Exercise instructions
Please set down the line that contains "Screen dimensions: 980x1227" and every line below it through the last, exactly as written, with no other lines.
═════ Available records
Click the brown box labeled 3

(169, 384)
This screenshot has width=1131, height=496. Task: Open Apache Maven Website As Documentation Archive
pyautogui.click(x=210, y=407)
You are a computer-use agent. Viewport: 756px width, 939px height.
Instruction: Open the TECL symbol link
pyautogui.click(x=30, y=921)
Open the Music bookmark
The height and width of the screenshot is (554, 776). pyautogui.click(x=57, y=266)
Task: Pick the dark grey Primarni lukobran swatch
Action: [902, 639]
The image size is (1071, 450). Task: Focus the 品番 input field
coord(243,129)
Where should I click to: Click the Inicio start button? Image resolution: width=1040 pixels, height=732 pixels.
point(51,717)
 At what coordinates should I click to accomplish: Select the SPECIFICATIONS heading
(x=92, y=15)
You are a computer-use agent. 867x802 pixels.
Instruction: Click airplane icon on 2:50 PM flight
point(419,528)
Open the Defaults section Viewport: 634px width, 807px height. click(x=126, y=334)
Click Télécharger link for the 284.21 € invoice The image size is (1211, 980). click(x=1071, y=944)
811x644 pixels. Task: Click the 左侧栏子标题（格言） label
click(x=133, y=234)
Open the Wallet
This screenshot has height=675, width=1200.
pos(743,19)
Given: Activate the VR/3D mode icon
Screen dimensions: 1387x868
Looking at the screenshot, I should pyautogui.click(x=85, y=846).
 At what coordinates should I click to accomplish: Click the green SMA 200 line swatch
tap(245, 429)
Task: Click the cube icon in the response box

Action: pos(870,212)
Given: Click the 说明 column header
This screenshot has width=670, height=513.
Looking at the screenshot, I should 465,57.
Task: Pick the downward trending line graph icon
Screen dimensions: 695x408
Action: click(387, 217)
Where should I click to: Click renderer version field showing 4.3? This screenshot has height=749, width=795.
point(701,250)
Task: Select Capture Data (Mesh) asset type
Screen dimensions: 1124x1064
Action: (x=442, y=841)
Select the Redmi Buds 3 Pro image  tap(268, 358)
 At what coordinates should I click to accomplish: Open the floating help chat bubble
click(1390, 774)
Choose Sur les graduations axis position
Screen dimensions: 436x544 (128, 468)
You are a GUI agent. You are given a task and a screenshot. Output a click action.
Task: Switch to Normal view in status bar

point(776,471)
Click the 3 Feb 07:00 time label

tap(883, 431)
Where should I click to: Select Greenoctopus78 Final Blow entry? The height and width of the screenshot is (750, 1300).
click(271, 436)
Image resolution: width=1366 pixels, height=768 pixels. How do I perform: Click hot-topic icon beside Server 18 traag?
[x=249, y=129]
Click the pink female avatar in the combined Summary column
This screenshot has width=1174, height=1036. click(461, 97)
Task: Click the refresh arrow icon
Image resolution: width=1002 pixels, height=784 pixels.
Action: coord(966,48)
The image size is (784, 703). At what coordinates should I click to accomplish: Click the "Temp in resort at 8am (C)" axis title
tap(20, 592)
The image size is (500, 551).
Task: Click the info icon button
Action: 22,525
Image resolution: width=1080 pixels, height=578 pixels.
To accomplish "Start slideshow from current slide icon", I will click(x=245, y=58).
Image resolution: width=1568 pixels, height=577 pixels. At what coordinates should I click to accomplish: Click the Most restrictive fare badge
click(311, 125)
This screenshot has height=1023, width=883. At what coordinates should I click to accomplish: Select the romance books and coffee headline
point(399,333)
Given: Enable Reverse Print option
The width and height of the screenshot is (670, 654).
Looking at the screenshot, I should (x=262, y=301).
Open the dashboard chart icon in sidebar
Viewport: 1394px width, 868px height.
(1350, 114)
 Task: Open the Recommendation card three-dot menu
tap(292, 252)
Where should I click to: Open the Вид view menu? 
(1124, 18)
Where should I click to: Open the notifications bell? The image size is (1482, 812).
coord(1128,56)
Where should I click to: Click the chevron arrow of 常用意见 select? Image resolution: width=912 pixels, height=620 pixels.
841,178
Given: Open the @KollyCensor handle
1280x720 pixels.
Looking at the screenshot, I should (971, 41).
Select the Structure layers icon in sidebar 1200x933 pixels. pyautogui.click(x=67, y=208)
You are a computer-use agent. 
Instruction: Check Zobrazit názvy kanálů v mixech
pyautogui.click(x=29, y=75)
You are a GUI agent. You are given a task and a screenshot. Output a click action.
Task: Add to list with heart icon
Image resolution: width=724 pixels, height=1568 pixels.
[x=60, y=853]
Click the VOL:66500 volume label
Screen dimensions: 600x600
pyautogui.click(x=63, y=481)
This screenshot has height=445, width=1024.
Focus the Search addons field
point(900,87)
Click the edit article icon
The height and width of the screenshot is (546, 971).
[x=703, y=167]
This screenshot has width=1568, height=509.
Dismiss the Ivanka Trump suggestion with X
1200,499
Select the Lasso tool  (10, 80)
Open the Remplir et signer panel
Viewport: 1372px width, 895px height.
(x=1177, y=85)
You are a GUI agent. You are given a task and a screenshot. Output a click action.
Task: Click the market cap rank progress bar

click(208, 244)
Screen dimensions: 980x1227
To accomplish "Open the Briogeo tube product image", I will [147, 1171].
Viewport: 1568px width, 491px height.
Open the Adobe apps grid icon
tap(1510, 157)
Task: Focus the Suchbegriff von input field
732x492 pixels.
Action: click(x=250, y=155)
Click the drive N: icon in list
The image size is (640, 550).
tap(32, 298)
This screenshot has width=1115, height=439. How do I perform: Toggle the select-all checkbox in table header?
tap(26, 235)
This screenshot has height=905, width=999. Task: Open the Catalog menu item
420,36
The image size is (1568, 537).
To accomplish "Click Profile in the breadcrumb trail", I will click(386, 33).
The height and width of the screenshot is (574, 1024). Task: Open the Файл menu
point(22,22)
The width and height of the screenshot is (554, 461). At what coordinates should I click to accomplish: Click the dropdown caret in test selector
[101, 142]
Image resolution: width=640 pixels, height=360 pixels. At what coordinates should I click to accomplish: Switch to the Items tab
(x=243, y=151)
══════════
Task response
Screen dimensions: 980x1227
To accomplish "Open the Briogeo tube product image", I will [147, 1171].
Viewport: 1568px width, 491px height.
Open the Adobe apps grid icon
tap(1510, 157)
Task: Focus the Suchbegriff von input field
732x492 pixels.
Action: click(x=250, y=155)
Click the drive N: icon in list
The image size is (640, 550).
tap(32, 298)
This screenshot has width=1115, height=439. How do I perform: Toggle the select-all checkbox in table header?
tap(26, 235)
This screenshot has height=905, width=999. Task: Open the Catalog menu item
420,36
The image size is (1568, 537).
To accomplish "Click Profile in the breadcrumb trail", I will click(386, 33).
The height and width of the screenshot is (574, 1024). Task: Open the Файл menu
point(22,22)
The width and height of the screenshot is (554, 461). At what coordinates should I click to accomplish: Click the dropdown caret in test selector
[101, 142]
Image resolution: width=640 pixels, height=360 pixels. At what coordinates should I click to accomplish: Switch to the Items tab
(x=243, y=151)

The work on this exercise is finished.